2. La maîtrise des dépenses publiques, un levier pour réformer l'Etat

Nul doute que la pression sur la dépense amènera plus sûrement à la réforme de l'Etat que les dérapages passés. Alors qu'une tension sur les dépenses incite à l'imagination des gestionnaires et à l'efficacité, le gonflement des dépenses déresponsabilise. Il ne sanctionne ni le gaspillage des moyens financiers, ni un indéniable gâchis de ressources humaines.

La réforme de l'Etat devra déboucher sur une plus grande équité dans la gestion des deniers publics, où la répartition des moyens devra être liée à des besoins réels et renouvelés.. Dans certains de ces secteurs d'intervention, l'Etat a déjà fait sa mue, il n'est plus une administration de main d'oeuvre, mais une administration de compétences, dont les agents, plus motivés, plus polyvalents et plus qualifiés, assurent un service public à moindre coût.

Sur le plan budgétaire, il est donc possible de tirer les dividendes de ce progrès. Structures resserrées, agents plus productifs, informatisation pertinente sont synonymes de dépenses allégées. Là où il reste des efforts à accomplir, les recettes d'une meilleure gestion sont connues. Elles ont fait leur preuve en France ou à l'étranger : suppression des structures redondantes, diminution du nombre de niveaux hiérarchiques, accélération du « process » administratif, responsabilisation des acteurs, regroupement des agents sur un nombre de sites administratifs moins important, sans négliger pour autant le souci de proximité, informatisation des services et automatisation complète des tâches répétitives.

10 % d'économies pour des dépenses de l'ordre de 360 milliards d'euros permettraient presque de combler le déficit du budget de l'Etat...

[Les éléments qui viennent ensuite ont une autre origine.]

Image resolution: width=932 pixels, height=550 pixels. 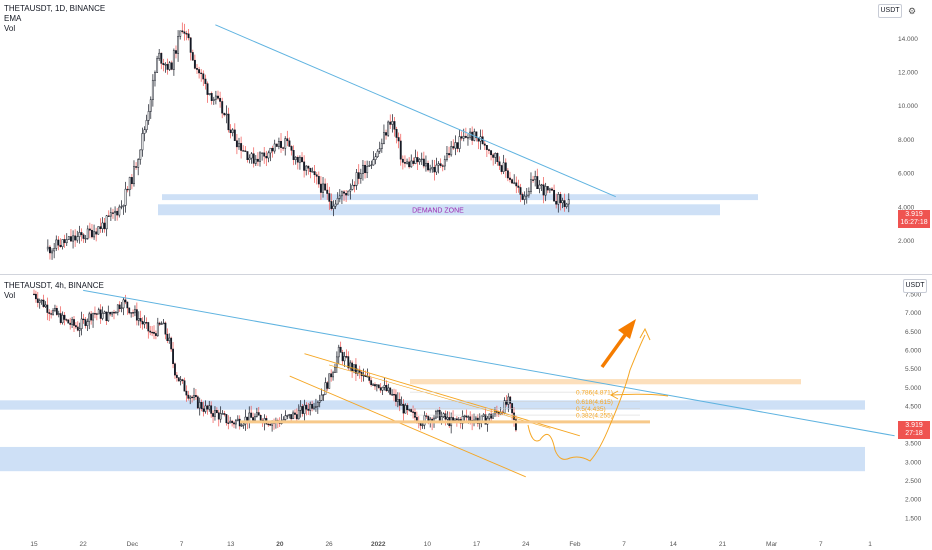 What do you see at coordinates (378, 544) in the screenshot?
I see `x-tick-label: 2022` at bounding box center [378, 544].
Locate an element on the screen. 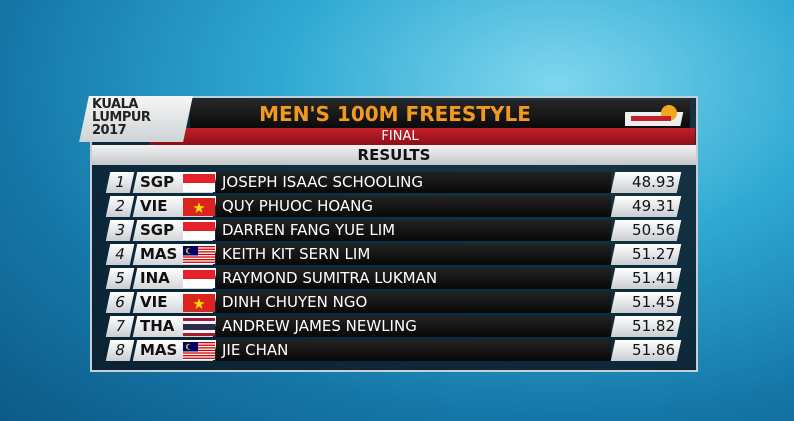 Image resolution: width=794 pixels, height=421 pixels. race-time: 51.45 is located at coordinates (654, 302).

a) Des réformes de structure ambitieuses

Les gains de productivité réalisés dans certains ministères ne pourront être engrangés que lorsque les conséquences de ceux-ci en matière de structure auront été tirées. Il faut évoquer ici le ministère de l'économie, des finances et de l'industrie, dont les investissements informatiques visent à contourner les effets du cloisonnement des administrations fiscales, sans s'attaquer au coeur du problème : la maîtrise des coûts de gestion des prélèvements obligatoires passe par le réduction des coûts de coordination entre les différentes administrations, les pays disposant d'une seule administration ayant un taux d'intervention inférieur aux pays dans lesquels la gestion des prélèvements obligatoires est assurée par plusieurs administrations.

L'exemple de la redevance-télévision peut être une nouvelle fois évoquée : sa suppression, souhaitable, ne serait utile que si le service chargé de son recouvrement pouvait être redéployé au sein des autres administrations existantes...

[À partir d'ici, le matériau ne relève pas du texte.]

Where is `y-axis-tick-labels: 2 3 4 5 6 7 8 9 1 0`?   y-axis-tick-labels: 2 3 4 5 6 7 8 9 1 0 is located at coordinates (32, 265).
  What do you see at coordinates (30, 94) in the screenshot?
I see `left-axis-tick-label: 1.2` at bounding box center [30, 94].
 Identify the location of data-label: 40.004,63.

b) Des gains de productivité liés aux nouvelles technologies

Certains ministères n'ont pas encore fait leur « aggiornamento » informatique. Le sous-équipement informatique du ministère de la justice est par exemple criant et inquiétant au regard du nombre de dossiers à traiter.

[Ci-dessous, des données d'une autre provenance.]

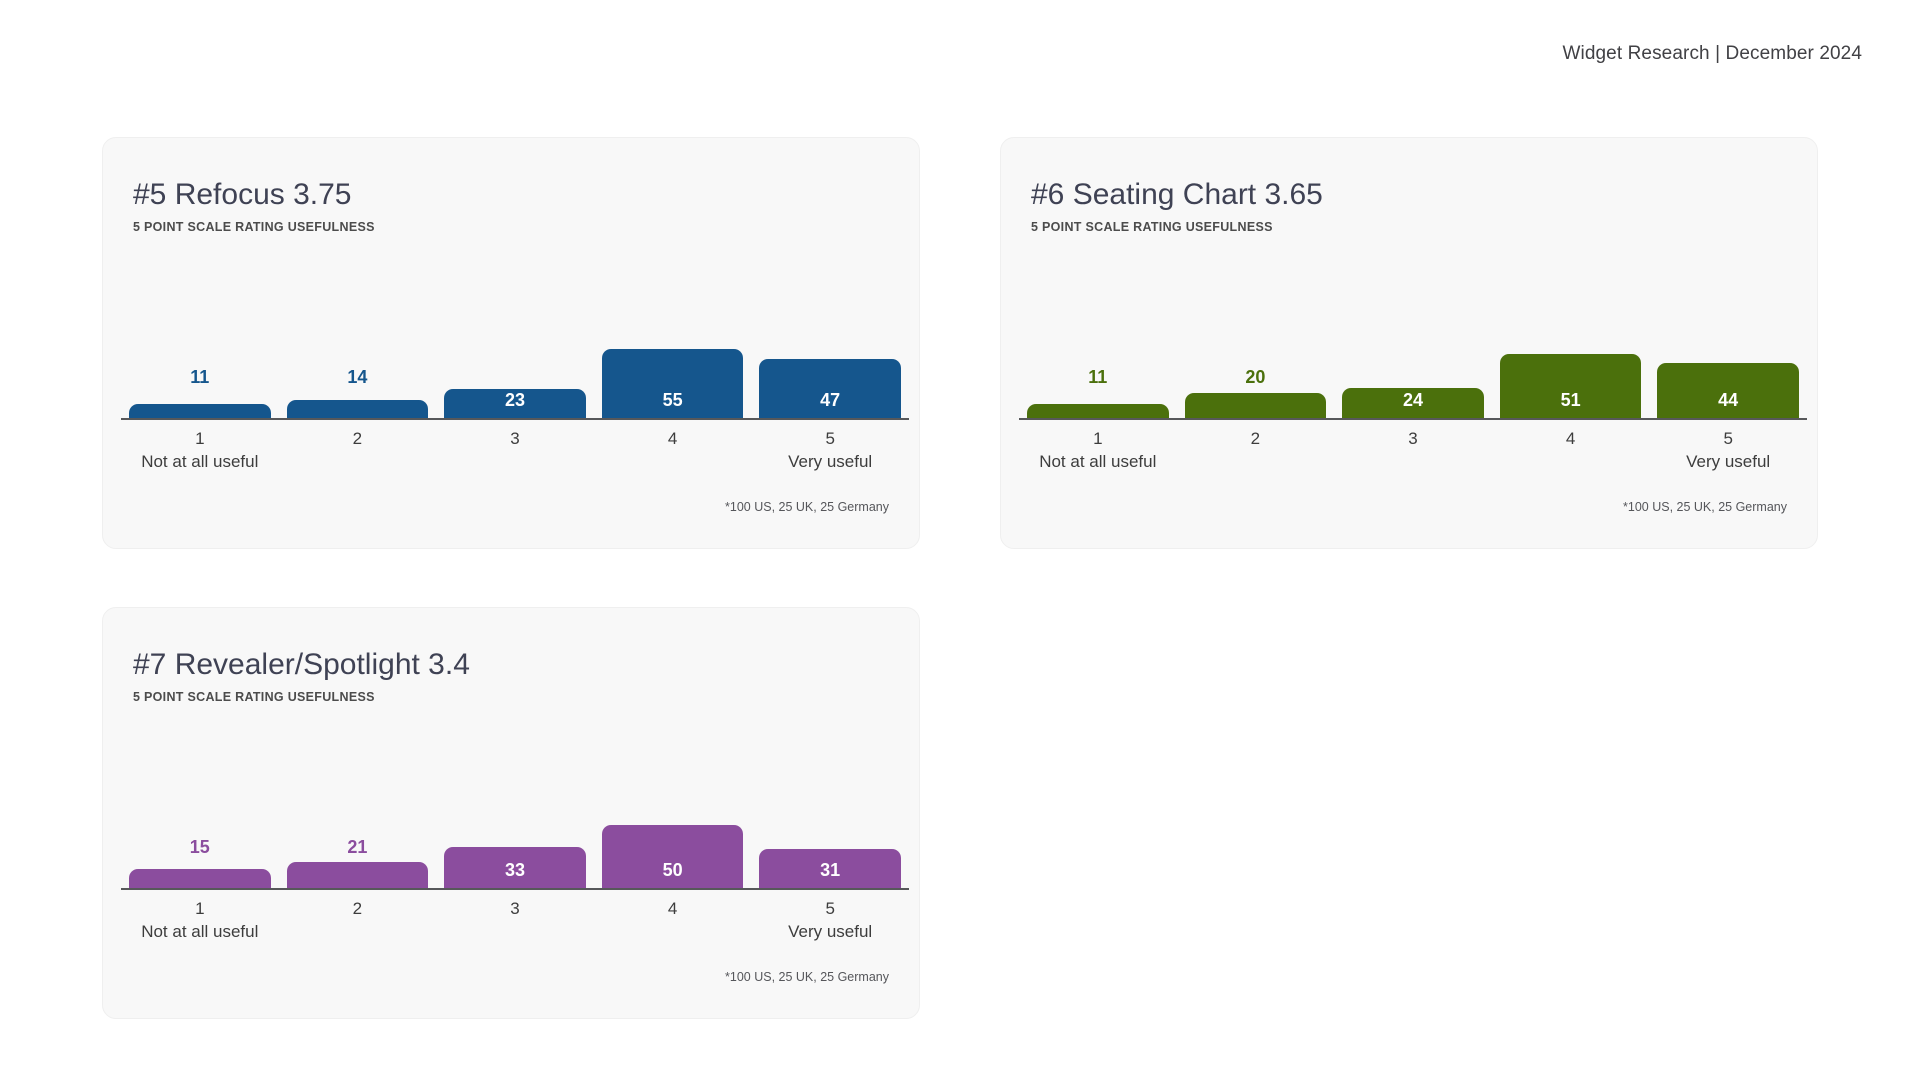 This screenshot has width=1920, height=1084. I want to click on bar-slot: 55, so click(673, 345).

c) Une implantation territoriale adaptée

Contrairement aux idées reçues, l'administration centrale n'emploie qu'une très faible partie des effectifs, de l'ordre de 5 %. L'immense majorité des fonctionnaires civils travaillent dans les services déconcentrés de l'Etat. Il convient donc de réfléchir à la carte administrative française en fonction des compétences transférées aux collectivités locales. En la matière, un audit doit être mené, qui répertorie les subdivisions administratives à supprimer. Ceci peut concerner en particulier le ministère de l'équipement ou le ministère de l'économie, des finances et de l'industrie. Ce dernier a d'ailleurs annoncé qu'environ la moitié des 55 recettes de finances d'arrondissements seraient supprimées pour ne maintenir que celles situées dans les arrondissements les plus importants au sein de la direction générale de la comptabilité publique.

De la même manière les sous-préfectures ne peuvent plus constituer un « tabou » : la pertinence de cet échelon de gestion mérite d'être réexaminée.

d) La décentralisation et le principe de subsidiarité

Les conséquences de la décentralisation, vingt ans après, n'ont pas encore toutes été tirées en ce qui concerne les effectifs et les structures des services déconcentrés. Il ne paraît plus nécessaire que chaque ministère cumule une direction départementale et une direction régionale, alors même que les compétences sont partagées et parfois entièrement transférées aux collectivités locales (c'est le cas par exemple de l'administration de la jeunesse et des sports). De même, au regard de l'objectif d'efficacité de l'action publique, il n'est pas toujours pertinent qu'à chaque niveau de collectivité décentralisée corresponde un niveau déconcentré de l'Etat.

Lorsque les compétences sont décentralisées, il n'est pas conforme à l'impératif d'efficacité et de bonne gestion que l'Etat maintienne des services d'exécution à l'échelon local et il doit admettre qu'en matière d'action sociale, d'équipement ou de culture, son intervention dans les tâches de proximité et de gestion fait double emploi avec l'intervention des collectivités locales.

Dans le cadre du nouvel élan de décentralisation et des expérimentations de transfert de compétences qui doivent être menées au cours de la législature, la question du « doublon » des services déconcentrés de l'Etat avec ceux des collectivités territoriales doit être posée. La mise en place d'un droit à l'expérimentation au profit des collectivités locales est ainsi une occasion unique de réformer les services déconcentrés de l'Etat.